[Excerpted text]
Java debugging at scale: when rare events become commonplace

As an individual contributor at Atlassian, one aspect of my job is resolving bugs in production. This can be a challenging and enjoyable form of problem solving. I recently helped understand and fix an intermittent problem with Jira Cloud. It was an interesting tale, not just because of the root cause we finally uncovered, but also because it displayed a few interesting aspects of this process to me:

  • The issues we encounter change with scale, and as we grow we need to find and fix new problems.
  • Problem solving can be a very iterative process, asking questions whose answers which lead to new questions is part and parcel of the process.
  • Sometimes our questions lead to no good answer, and we hit a dead end. This doesn't fix or obviate the problem, but leads us to question our assumptions and investigate different parts of the system.
[/Excerpted text]
_List of tasks_:
[1] Print the stretch of the Java debugging post from "Java debugging at" through "fix new problems.".
[2] Carry on the post about Java debugging at scale from the point where it ends.
The rows that come next have no connection to the post on Java debugging at scale.
[Input data]
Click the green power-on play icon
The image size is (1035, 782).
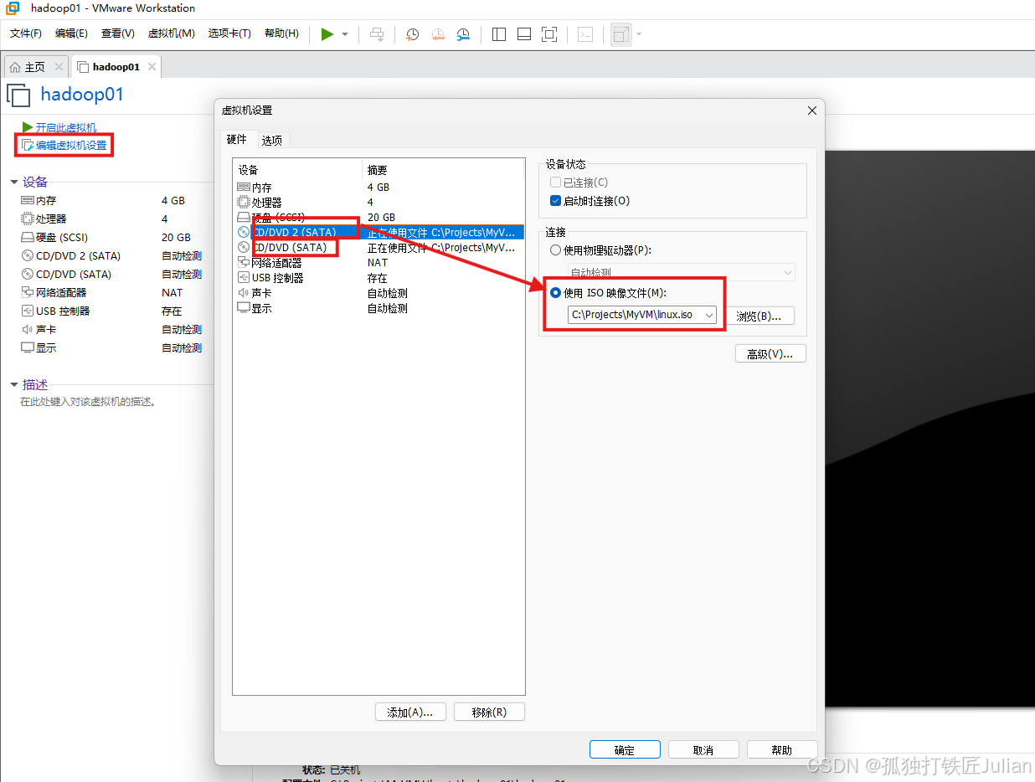point(327,34)
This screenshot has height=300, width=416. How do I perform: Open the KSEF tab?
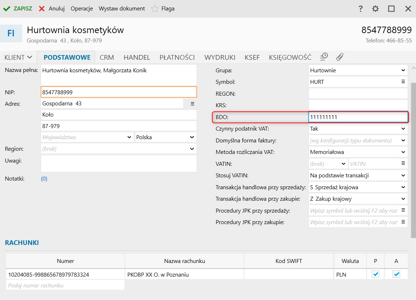coord(252,57)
[/Input data]
_Answers to the tasks_:
[1]
Java debugging at scale: when rare events become commonplace

As an individual contributor at Atlassian, one aspect of my job is resolving bugs in production. This can be a challenging and enjoyable form of problem solving. I recently helped understand and fix an intermittent problem with Jira Cloud. It was an interesting tale, not just because of the root cause we finally uncovered, but also because it displayed a few interesting aspects of this process to me:

  • The issues we encounter change with scale, and as we grow we need to find and fix new problems.

[2]
A little probability backgrounder

Suppose I toss a fair coin – there is a 1 in 2 chance that you'll see a head. If I toss it twice, what are the odds of two heads? It's 1 in 4 (= 2 x 2). Three heads from three tosses? 1 in 8 (= 2 x 2 x 2). Thirty heads from 30 tosses in a row? 1 in 1,073,741,824 – about one in a billion. This seems pretty unlikely, right?

However, what if I do this about ten times per millisecond? That is about 10,000 times per second. That works out to about 10,000 x 60 x 60 x 24 = 864,000,000 times per day. In this case, you'd expect to see the 30 tosses all come up heads on about 80 percent of days, or about five or six times a week.

In other words, events that seem rare as a once off, aren't rare at large enough scales.

What does this have to do with Jira?

As mentioned in the introduction, this story is about an intermittent problem with Jira Cloud. It happened about once a week, give or take. Infrequently enough to be weird, but repeated enough to warrant investigation.

The symptoms were very odd. It started with a stack overflow. Once one of the nodes in the Jira cluster experienced this stack overflow, that node got them in huge volumes – for example nearly 14,000 in a minute. The only way out was to kill the node. The stack, when we got it, had a repeating section that looked like:

at c.a.j.r.v.f.UserBeanFactory$$EnhancerBySpringCGLIB$$967b2ba5.buildUserBeans(<generated>)
at s.r.GeneratedMethodAccessor3885.invoke(Unknown Source)
at s.r.DelegatingMethodAccessorImpl.invoke(DelegatingMethodAccessorImpl.java:43) at j.l.r.Method.invoke(Method.java:498)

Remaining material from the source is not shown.